Friday, February 4th, 2011

Q.  I’m designing a pump system from a lake and have read and understand your calculation of FT HD needed for pump selection but it seems that the upstream (uphill) pipe diameter would be a factor in the calculation.  I was going to use larger pipe to reduce pipe resistance and valve pressure drop but it seems to me the weight of the additional water (back pressure) would be higher for a  larger diameter pipe than a smaller one.  It must be easier to push water up a 3/4″ column than a 1 1/2 inch column.  You mention nothing about this.  Excluding pipe resistance, does the pipe diameter play a roll in taxing the FT HD required?  Rephrased –  Does a larger diameter column of water have any effect on the static pressure or force required to move it?
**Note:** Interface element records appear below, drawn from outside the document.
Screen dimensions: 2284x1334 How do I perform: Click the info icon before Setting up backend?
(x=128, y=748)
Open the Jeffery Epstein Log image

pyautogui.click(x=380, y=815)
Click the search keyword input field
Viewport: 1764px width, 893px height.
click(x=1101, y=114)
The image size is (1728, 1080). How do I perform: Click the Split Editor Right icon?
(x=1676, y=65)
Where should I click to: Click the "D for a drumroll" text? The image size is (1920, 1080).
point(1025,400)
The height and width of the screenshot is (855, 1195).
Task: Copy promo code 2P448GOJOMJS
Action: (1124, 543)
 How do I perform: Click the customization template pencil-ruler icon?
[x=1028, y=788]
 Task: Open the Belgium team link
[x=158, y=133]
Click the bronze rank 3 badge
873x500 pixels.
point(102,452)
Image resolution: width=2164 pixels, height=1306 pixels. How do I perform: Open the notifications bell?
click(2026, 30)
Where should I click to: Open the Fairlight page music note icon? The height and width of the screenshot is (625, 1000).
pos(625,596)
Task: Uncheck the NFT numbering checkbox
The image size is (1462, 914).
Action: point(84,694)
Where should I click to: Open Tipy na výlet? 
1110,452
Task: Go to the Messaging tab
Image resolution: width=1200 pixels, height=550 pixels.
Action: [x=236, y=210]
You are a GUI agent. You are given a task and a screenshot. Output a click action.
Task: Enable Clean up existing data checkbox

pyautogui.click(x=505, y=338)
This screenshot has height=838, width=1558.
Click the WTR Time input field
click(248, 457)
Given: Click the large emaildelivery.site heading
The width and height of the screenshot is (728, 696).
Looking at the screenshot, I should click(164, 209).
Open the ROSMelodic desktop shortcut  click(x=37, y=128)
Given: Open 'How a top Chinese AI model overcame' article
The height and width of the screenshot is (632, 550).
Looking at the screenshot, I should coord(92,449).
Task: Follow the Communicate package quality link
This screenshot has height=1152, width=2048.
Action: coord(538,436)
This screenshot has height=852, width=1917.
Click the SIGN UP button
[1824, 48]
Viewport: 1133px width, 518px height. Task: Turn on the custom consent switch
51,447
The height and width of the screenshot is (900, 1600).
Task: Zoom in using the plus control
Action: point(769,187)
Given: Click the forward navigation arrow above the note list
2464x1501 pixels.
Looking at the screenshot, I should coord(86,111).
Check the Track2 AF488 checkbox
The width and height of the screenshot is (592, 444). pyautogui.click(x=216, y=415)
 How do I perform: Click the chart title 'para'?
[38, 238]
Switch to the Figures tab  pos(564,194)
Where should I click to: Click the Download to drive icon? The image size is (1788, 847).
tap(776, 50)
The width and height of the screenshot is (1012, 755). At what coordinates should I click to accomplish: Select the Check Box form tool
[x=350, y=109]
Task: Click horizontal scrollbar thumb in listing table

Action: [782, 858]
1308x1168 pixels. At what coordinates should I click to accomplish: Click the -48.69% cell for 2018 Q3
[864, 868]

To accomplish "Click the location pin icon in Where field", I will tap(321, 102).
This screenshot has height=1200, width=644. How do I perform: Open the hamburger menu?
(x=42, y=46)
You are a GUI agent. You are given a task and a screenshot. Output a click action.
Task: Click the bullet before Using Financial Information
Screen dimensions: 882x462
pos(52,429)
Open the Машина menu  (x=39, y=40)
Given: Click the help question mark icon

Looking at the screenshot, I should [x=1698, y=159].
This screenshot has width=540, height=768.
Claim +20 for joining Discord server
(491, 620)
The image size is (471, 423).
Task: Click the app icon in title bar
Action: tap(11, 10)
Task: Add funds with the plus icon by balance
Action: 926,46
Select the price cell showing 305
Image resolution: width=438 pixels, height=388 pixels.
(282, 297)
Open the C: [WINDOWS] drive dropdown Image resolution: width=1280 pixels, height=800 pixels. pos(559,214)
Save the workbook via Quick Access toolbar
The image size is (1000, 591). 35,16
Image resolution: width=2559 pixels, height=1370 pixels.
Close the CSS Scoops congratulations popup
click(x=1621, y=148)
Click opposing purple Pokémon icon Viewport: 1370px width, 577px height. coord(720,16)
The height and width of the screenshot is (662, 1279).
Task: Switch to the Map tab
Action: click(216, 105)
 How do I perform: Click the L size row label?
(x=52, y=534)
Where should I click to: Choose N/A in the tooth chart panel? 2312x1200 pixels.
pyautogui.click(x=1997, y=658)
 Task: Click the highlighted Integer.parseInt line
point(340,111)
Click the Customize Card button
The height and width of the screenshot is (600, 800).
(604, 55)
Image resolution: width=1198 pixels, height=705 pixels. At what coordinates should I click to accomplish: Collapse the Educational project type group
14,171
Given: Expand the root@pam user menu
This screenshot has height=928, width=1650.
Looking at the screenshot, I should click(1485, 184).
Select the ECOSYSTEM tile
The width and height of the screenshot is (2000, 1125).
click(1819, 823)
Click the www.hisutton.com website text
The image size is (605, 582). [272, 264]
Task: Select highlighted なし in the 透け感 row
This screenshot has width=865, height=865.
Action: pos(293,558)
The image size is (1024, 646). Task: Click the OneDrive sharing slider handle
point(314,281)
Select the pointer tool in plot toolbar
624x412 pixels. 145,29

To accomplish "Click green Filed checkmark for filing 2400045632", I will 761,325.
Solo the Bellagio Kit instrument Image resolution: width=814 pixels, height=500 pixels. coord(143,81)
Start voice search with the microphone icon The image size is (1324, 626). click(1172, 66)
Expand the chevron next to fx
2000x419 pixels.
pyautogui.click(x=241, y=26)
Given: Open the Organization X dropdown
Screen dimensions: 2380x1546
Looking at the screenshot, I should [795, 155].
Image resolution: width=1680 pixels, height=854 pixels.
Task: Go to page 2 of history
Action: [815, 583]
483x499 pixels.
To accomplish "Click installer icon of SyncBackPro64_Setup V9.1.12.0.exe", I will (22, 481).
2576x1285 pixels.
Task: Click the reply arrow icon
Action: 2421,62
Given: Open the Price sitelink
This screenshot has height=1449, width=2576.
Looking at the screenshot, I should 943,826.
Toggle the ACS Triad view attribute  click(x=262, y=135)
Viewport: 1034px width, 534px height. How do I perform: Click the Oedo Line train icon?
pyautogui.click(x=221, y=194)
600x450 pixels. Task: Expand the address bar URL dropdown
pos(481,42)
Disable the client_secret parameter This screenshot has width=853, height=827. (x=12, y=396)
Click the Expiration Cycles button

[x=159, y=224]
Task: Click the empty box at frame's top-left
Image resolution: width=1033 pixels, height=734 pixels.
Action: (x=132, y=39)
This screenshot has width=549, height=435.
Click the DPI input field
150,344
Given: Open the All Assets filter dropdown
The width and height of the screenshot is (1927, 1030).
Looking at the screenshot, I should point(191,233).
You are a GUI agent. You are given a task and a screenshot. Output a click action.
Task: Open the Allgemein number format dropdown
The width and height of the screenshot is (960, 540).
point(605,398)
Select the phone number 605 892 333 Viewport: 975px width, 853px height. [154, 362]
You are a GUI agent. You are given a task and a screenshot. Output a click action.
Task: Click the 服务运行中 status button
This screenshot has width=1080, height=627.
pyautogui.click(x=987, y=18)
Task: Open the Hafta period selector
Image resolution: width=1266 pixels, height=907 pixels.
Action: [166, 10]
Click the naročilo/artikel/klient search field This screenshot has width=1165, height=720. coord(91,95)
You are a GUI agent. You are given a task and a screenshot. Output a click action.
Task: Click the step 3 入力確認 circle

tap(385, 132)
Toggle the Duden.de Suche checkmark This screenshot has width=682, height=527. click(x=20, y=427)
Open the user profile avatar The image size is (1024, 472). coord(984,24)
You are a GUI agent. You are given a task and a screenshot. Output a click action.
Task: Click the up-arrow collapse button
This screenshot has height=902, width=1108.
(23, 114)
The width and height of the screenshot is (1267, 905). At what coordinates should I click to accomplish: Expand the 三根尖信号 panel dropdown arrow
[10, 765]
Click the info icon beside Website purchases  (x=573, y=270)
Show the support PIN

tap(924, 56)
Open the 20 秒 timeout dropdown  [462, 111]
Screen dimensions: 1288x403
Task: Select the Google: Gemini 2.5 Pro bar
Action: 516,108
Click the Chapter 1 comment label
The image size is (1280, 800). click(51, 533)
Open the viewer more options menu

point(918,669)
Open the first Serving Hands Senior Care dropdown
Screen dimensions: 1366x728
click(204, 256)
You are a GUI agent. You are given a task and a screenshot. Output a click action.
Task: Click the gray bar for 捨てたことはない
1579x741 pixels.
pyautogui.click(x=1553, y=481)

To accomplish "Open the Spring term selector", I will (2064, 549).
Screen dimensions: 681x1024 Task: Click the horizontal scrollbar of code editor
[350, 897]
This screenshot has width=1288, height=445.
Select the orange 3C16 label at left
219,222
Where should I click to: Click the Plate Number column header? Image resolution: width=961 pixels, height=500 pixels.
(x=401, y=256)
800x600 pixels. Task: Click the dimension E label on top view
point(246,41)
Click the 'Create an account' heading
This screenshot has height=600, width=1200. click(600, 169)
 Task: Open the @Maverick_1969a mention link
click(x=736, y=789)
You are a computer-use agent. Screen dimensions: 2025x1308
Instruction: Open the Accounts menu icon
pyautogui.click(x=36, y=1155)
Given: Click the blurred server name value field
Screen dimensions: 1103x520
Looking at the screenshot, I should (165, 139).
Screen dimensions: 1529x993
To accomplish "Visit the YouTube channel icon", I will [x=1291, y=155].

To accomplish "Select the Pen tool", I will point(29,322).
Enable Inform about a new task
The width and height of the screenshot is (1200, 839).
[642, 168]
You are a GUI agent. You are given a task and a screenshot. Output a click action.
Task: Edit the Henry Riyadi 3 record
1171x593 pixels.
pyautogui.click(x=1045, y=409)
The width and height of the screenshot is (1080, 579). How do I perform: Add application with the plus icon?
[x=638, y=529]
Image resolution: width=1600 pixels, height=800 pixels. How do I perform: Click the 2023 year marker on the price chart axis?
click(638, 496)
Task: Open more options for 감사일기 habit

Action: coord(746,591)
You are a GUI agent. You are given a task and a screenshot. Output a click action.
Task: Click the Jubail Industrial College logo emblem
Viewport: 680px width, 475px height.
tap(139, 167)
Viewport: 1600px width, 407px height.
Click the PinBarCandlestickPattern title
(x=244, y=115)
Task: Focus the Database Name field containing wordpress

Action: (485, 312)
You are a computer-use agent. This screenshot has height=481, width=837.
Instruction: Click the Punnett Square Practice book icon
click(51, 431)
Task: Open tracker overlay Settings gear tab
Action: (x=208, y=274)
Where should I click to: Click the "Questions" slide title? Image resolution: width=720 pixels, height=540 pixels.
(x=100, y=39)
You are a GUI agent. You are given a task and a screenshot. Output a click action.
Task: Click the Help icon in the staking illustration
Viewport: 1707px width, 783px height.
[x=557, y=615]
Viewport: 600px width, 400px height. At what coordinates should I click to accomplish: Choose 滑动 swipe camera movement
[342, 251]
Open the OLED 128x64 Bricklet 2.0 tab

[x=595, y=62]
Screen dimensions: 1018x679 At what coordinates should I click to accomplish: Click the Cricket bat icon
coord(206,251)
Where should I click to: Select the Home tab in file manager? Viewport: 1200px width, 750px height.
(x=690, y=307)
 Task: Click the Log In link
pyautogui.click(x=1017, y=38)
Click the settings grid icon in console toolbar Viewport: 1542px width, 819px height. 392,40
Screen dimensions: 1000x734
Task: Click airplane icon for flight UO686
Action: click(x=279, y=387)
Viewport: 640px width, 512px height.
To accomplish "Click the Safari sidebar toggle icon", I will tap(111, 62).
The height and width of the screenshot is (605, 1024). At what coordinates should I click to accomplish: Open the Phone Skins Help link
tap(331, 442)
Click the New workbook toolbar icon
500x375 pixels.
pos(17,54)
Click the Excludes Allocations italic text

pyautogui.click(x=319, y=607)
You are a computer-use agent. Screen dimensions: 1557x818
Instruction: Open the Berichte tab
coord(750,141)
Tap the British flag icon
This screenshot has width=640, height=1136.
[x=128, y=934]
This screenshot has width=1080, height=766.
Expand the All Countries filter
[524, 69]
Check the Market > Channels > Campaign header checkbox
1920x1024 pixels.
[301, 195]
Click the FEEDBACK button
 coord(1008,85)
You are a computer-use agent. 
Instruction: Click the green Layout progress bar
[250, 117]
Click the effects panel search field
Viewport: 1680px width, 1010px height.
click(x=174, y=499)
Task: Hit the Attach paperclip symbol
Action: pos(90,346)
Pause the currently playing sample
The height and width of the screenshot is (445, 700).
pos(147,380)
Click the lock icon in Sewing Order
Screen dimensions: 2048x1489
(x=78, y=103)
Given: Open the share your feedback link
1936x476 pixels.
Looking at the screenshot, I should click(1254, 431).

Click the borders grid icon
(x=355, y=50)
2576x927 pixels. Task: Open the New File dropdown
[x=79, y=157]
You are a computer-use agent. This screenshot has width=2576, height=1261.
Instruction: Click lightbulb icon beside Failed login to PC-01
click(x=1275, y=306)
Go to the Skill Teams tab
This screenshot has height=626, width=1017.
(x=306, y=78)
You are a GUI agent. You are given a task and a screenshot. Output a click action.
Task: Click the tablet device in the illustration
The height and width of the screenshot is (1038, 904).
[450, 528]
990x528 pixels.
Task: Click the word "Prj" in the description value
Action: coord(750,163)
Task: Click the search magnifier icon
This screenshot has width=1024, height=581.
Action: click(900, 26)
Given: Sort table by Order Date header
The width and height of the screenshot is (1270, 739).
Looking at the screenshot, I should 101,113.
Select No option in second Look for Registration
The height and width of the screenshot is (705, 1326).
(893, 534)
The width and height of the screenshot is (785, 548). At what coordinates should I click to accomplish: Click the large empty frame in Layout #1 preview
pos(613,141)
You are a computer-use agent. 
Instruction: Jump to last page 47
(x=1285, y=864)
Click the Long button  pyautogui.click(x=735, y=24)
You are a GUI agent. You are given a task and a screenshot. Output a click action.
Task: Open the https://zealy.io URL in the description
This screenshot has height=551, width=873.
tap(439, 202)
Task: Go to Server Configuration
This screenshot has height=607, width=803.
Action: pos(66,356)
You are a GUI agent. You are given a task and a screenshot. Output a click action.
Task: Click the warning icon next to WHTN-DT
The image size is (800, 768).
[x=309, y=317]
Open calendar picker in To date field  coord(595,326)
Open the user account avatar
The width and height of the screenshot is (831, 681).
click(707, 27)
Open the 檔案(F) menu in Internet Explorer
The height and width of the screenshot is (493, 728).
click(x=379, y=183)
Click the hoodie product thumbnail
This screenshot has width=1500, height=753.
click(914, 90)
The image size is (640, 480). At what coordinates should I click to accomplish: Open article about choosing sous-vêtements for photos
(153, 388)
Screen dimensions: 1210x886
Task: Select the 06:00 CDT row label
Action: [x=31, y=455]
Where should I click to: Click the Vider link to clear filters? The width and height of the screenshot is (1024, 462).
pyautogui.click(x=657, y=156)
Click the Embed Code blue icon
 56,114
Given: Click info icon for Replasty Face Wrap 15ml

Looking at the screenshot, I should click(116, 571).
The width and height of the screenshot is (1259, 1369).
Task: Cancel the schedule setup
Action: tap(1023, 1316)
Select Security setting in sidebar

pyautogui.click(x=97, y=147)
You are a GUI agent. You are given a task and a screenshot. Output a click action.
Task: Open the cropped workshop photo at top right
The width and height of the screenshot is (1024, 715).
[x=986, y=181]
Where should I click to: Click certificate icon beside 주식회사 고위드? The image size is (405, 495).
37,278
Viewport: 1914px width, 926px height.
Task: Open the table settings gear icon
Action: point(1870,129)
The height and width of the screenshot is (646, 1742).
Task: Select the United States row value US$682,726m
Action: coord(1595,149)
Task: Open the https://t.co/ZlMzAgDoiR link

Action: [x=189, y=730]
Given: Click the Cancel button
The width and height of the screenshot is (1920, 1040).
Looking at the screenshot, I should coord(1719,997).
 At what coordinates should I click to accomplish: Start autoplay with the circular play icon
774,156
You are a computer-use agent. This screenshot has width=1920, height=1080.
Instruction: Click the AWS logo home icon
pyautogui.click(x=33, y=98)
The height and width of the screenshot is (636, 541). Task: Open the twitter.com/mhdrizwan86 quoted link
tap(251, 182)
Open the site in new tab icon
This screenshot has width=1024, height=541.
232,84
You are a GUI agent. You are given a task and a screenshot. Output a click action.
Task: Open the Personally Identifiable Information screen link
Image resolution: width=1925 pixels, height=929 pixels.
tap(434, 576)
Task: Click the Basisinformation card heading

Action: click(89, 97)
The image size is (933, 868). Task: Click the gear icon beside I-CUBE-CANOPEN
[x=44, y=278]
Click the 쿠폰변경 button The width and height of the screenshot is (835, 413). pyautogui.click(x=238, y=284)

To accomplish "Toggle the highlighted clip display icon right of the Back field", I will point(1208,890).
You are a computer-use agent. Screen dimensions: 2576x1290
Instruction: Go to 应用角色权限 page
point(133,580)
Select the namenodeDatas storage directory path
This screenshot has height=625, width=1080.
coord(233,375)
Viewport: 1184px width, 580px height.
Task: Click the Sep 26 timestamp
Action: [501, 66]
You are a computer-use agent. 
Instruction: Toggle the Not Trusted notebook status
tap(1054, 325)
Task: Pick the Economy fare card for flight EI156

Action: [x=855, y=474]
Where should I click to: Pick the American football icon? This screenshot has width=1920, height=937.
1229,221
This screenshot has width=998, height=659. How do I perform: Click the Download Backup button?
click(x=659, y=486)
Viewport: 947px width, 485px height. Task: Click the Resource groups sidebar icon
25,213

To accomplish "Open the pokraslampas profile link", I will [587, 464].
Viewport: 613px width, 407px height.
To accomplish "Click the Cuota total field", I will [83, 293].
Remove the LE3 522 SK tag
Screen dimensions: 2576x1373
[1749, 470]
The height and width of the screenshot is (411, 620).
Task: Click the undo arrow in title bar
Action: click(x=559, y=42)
A.  The short answer is that the larger pipe would be better because there would be less pressure loss in the pipe.  This is due to less “friction loss” as the water flows through the larger size pipe.  The larger amount of water in the bigger pipe has no impact on the water pressure.   A smaller pipe may create more friction loss however, so it can be worse than a larger pipe.    To find out, you need to calculate the friction loss in the different sizes of outlet pipe based on the flow and pipe size.  See the Friction Loss Calculators to calculate the friction loss in pipes.

One of the really hard to grasp principles of hydraulics is the relation of volume of flow, pressure, and the weight of water.  Odd as it seems a larger pipe will actually be easier for the pump.  It’s not the volume of water, but the height it is lifted that matters.  In a way this is a variation on the old saying “which weighs more, a pound of feathers, or a pound of lead?”  Obviously both weigh a pound!  This version could be phrased “which is easier for the pump, 5 GPM in a 1/2″ pipe or 5 GPM in a 2″ pipe?  Neither because 5 GPM is still 5 GPM regardless of the pipe size!  Yes, you would need more power if you were actually lifting more water, also we would need more power to lift the water higher, but neither is not what is happening.  The amount of water nor the height we are lifting hasn’t changed.

The other issue here is flow through a pipe.  This is the issue that actually makes the smaller pipe potentially worse than the larger.  Because the smaller pipe is smaller it is harder to force the water through it.  The resistance of the walls of the smaller pipe causes pressure loss as water flows through.  this is commonly called “friction loss”.  How much friction loss occurs depends on the flow rate and pipe size.  Both higher flows and smaller pipes sizes result in greater friction loss.  This is the only reason a smaller pipe would be worse than the bigger pipe.  How much worse is dependent upon the actual flow rate and pipe size.

As a general rule (ie: not always true, but is most of the time)  the pipe size of the pump outlet is almost always smaller than the size of pipe that will provide optimal flow from the pump.  In other words, if a pump has a 1″ threaded outlet, it is very likely that a 1 1/2″ pipe would be attached to the 1″ outlet for use as the outlet pipe.  Pump manufacturer’s tend to use smaller size inlets and outlets to save money.

Think about feet of head.  As discussed in the Pump Tutorial, the number of feet of water depth determines the water pressure.  So 80 feet of water depth equals a pressure of 80 ft. hd.  This pressure will be the same regardless of the pipe size.  The water pressure at the bottom of an 80′ high 1/2″  pipe is exactly the same as the water pressure at the bottom of an 80′ high 6″ pipe, even though the 6″ pipe holds a lot more water.  A pump actually works by creating water pressure.  So for the pump there is no difference between pumping into either size pipe, the water pressure required to move the water into the bottom of both pipes is the same.  Now the pressure lost as water moves through the two pipes will be different.  Assuming a high rate of flow, a lot more pressure will be lost due to friction in the smaller pipe.    So for that reason using a larger pipe will be better.  Depending on the flow, however, it may be only very marginally better.  To find out you need to calculate the friction loss in the outlet pipe based on the flow and pipe size.  See the Friction Loss Calculators to calculate the friction loss in pipes or tubes of various types.